RECORD SET below:

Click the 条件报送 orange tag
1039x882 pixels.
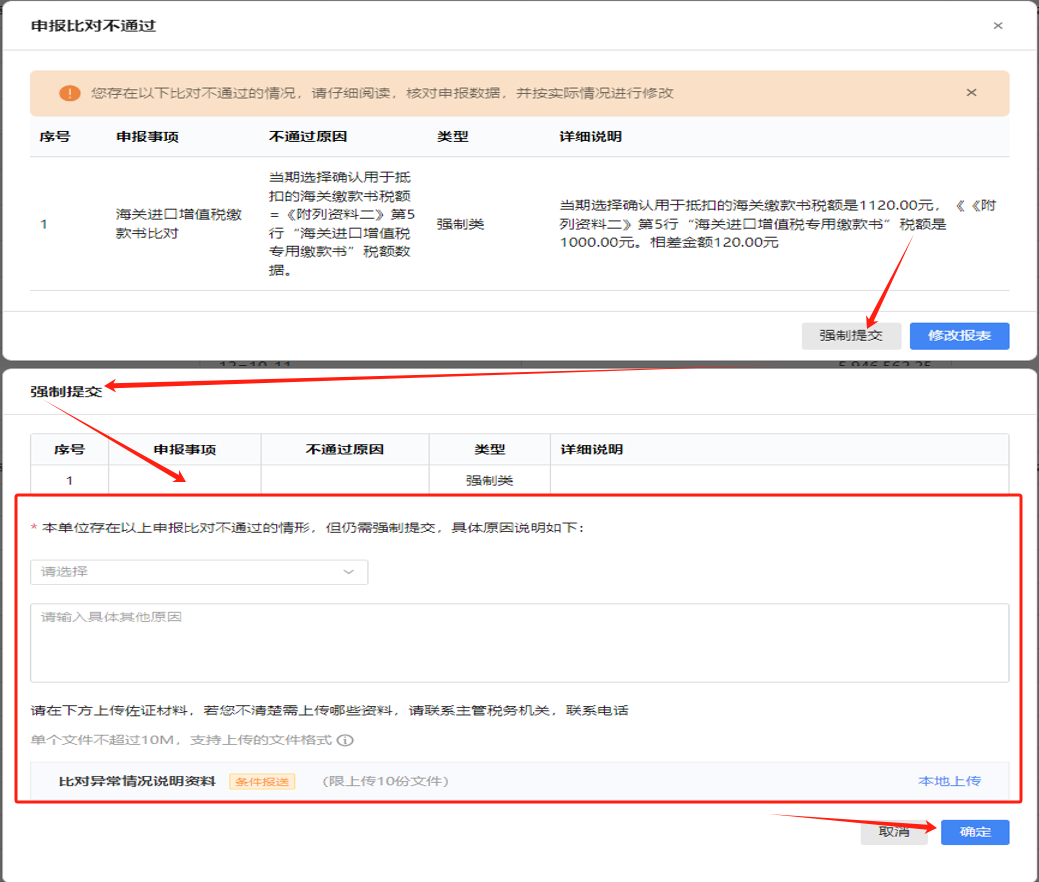262,781
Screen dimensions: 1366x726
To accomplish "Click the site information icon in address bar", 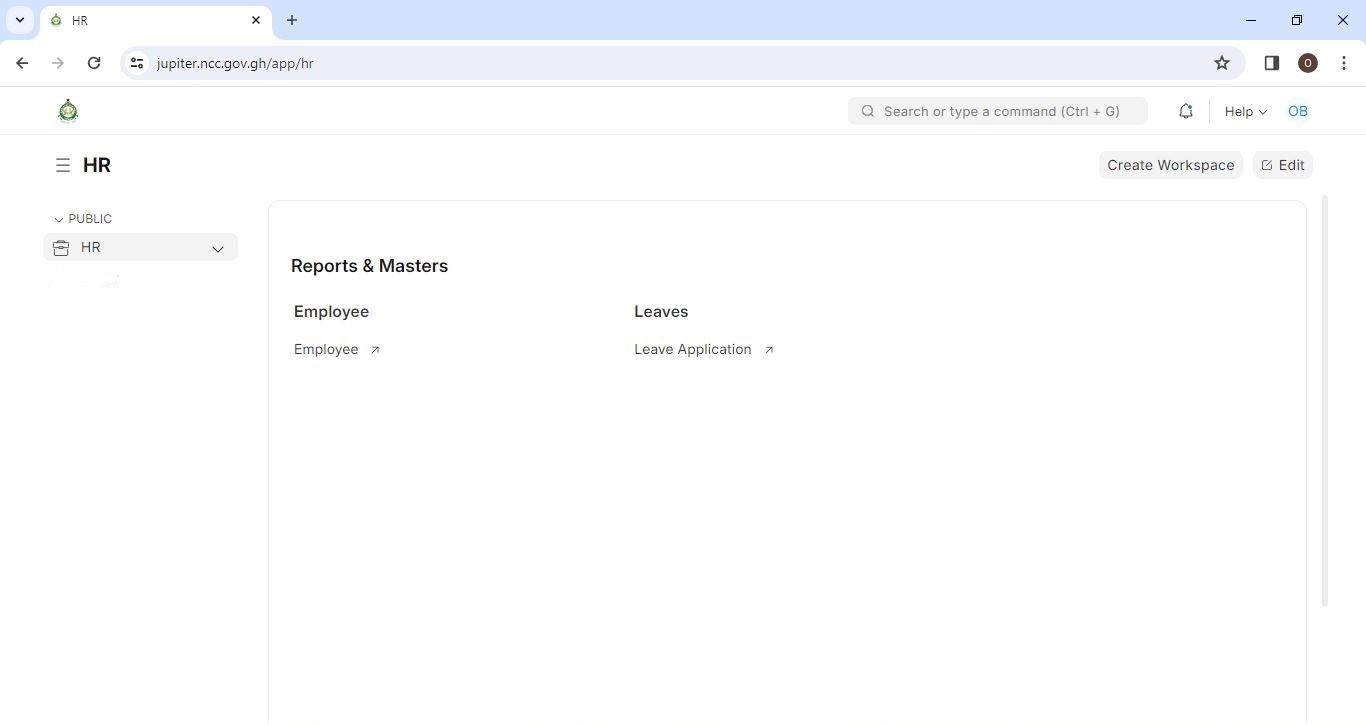I will click(x=137, y=63).
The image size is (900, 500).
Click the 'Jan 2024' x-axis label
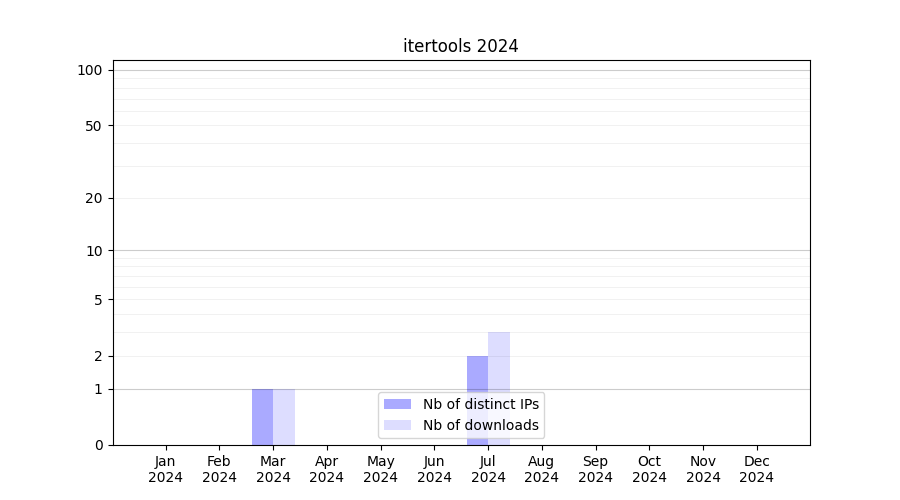(x=166, y=469)
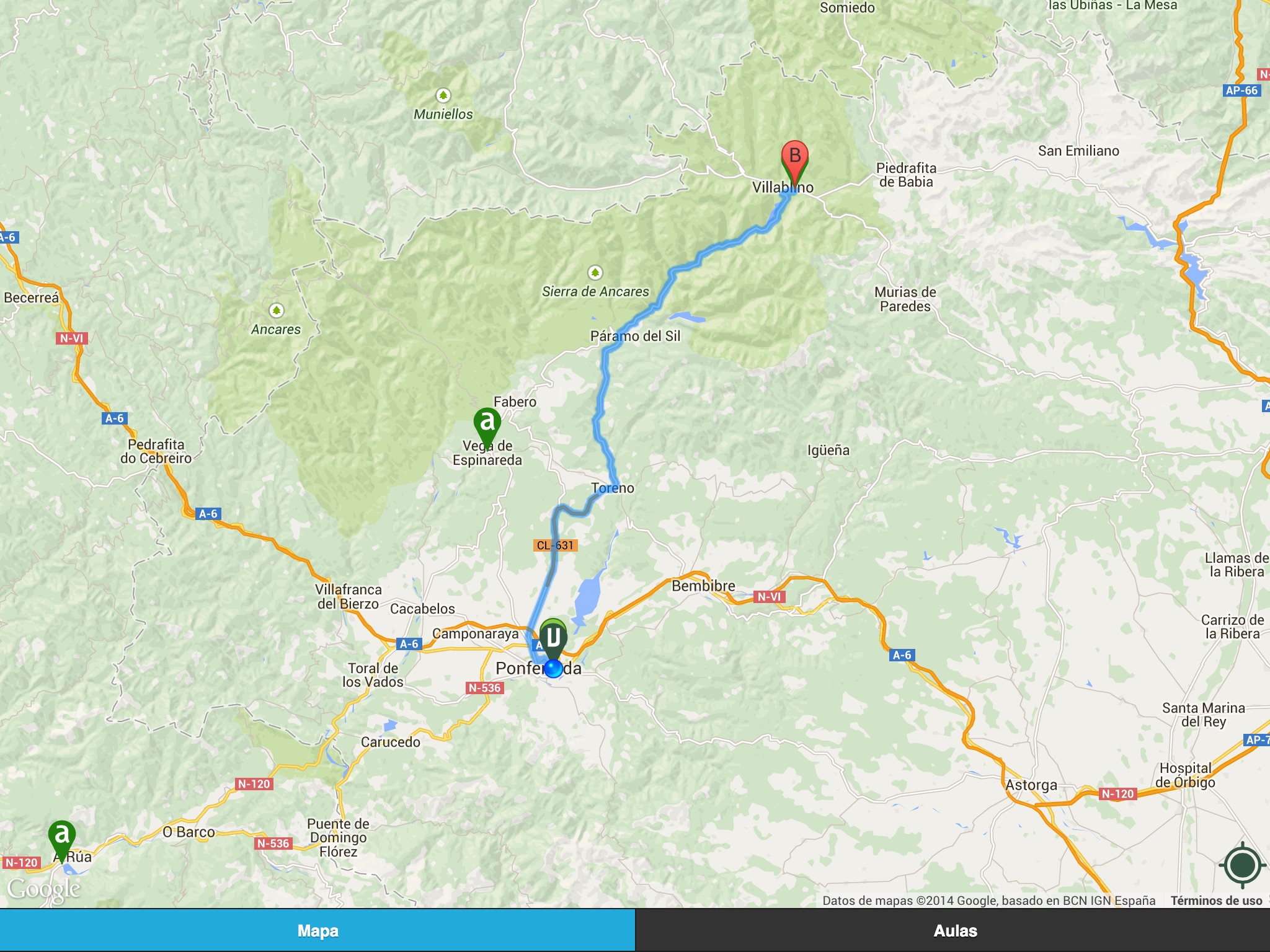The image size is (1270, 952).
Task: Switch to the Mapa tab
Action: 318,930
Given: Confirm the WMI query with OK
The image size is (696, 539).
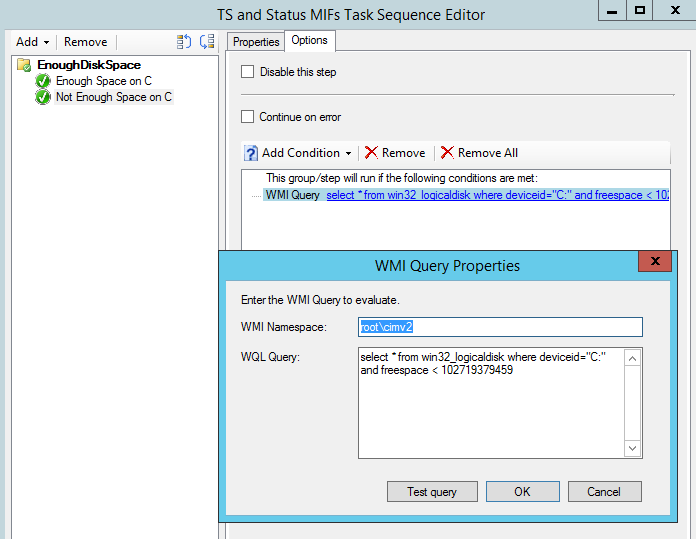Looking at the screenshot, I should 522,491.
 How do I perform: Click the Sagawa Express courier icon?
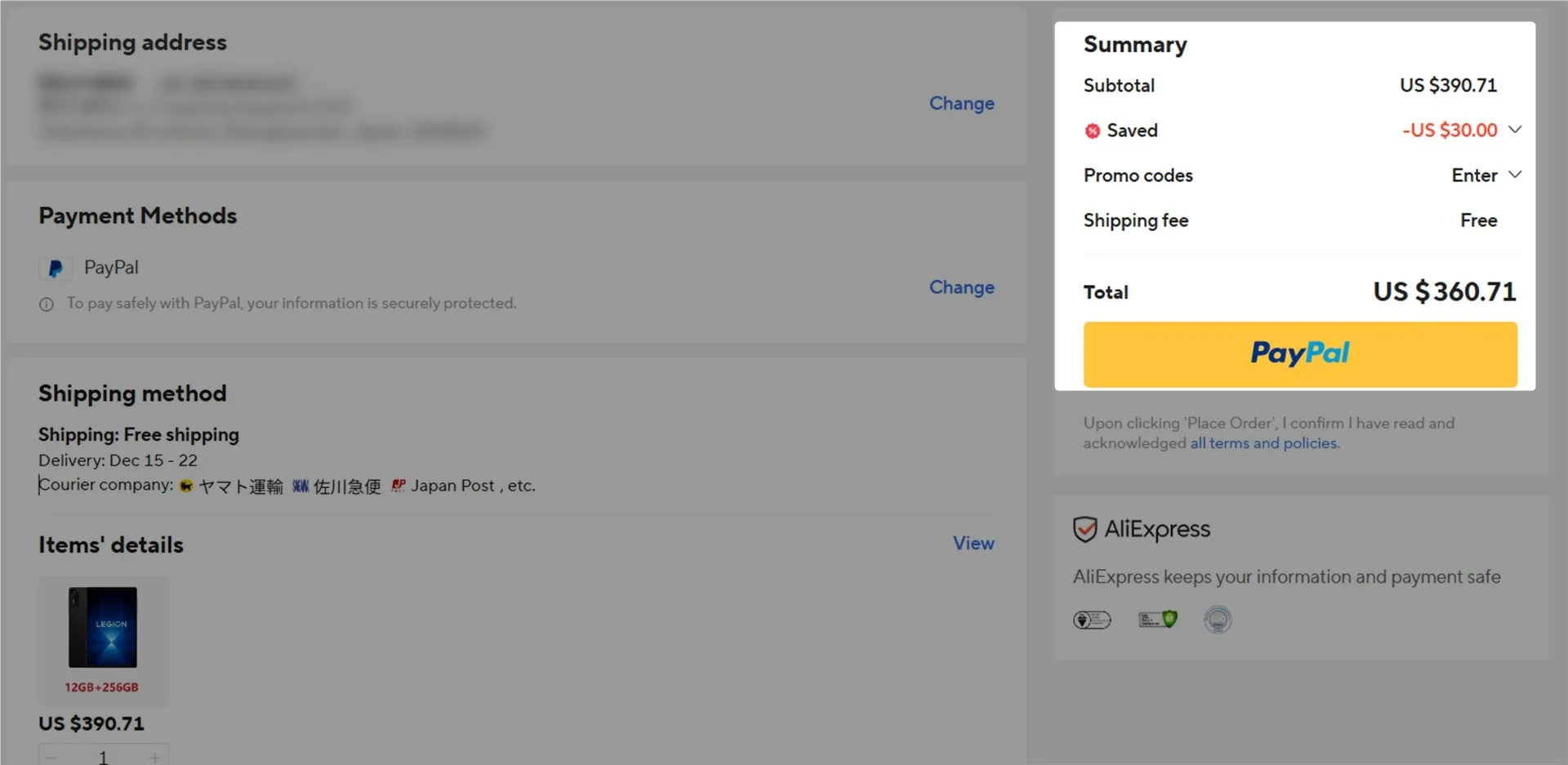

End of RECORD SET.

*WORK ORDER*. Exactly the lines from the one that contains "The image size is (900, 500)." through the final line of the records above are needed, given again word for word, with every picture left out.

*EXERCISE SOLUTION*.
The image size is (900, 500).
Click the 'Jan 2024' x-axis label
(x=166, y=469)
The image size is (1270, 952).
Task: Switch to the Mapa tab
Action: 318,930
Given: Confirm the WMI query with OK
The image size is (696, 539).
Looking at the screenshot, I should 522,491.
 How do I perform: Click the Sagawa Express courier icon?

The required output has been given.